Evaluation and Development of a Stochastic Precipitation Model
Jim Hughes, Peter Guttorp
We consider the use of stochastic models of precipitation in assessing climate variability and climate change and in downscaling (doing sub-grid scale simulation) of general circulation models of global climate. Technically, our method involves fitting non-stationary hidden Markov models to sequences of multi-station precipitation data. The states of the model are identified as "weather states'' and daily observations from atmospheric fields drive the transitions between weather states.

Thus far, assessment of fitted non-stationary hidden Markov models has involved comparison of model simulated rainfall statistics to historical rainfall statistics. Another approach to the assessment of such models is to compare precipitation probability forecasts based on the model to the forecasts made by meteorologists. To generate forecasts with the NHMM we would utilize recent rainfall history and forecast atmospheric field data. We propose to do such a comparison. We also intend to compare our forecasts to some produced by direct meteorological weather state models that have been developed in Atmospheric Sciences.
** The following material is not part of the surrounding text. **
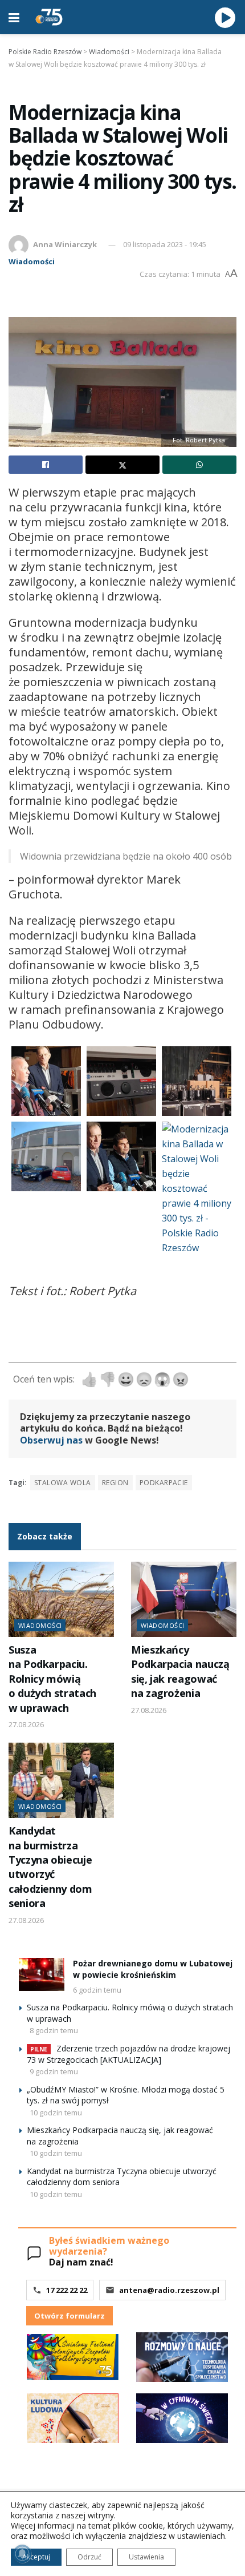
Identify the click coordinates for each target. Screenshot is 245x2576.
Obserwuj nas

One of the important aspects of the fitting of this type of modelsis the choice of the number of weather states. This can be done using Bayes factor computations, but these require sophisticated numerical schemes to be evaluated. We have so far limited our selection procedures to the Bayes Information Criterion, which is a crude approximation to the Bayes factor. We therefore propose to develop algorithms for computing Bayes factors in this type of models. We will compare the efficacy of the Bayes Information Criterion to the use of Bayes factors with simulation studies.

While probability forecasting of precipitation is a useful tool, it is equally important to be able to include amounts in the model. Current methods in this context use resampling or modeling of amounts conditional upon the estimated weather state and the simulated occurrence pattern. A more natural approach is to include a spatial model for amounts directly into the fitting procedure (rather than first fitting a model for precipitation occurrence, and then a subsequent model for amounts, given that precipitation occurs). We propose to develop such a model.

LOCAL CONNECTIONS: This work is closely connected to the NSF project "Atmospheric Sciences and Statistics" with co-investigators from Statistics, Biostatistics, Applied Physics Laboratory, and Atmospheric Sciences. It is also closely connected to Dennis Lettenmaier's EPA-funded research on climate model assessment.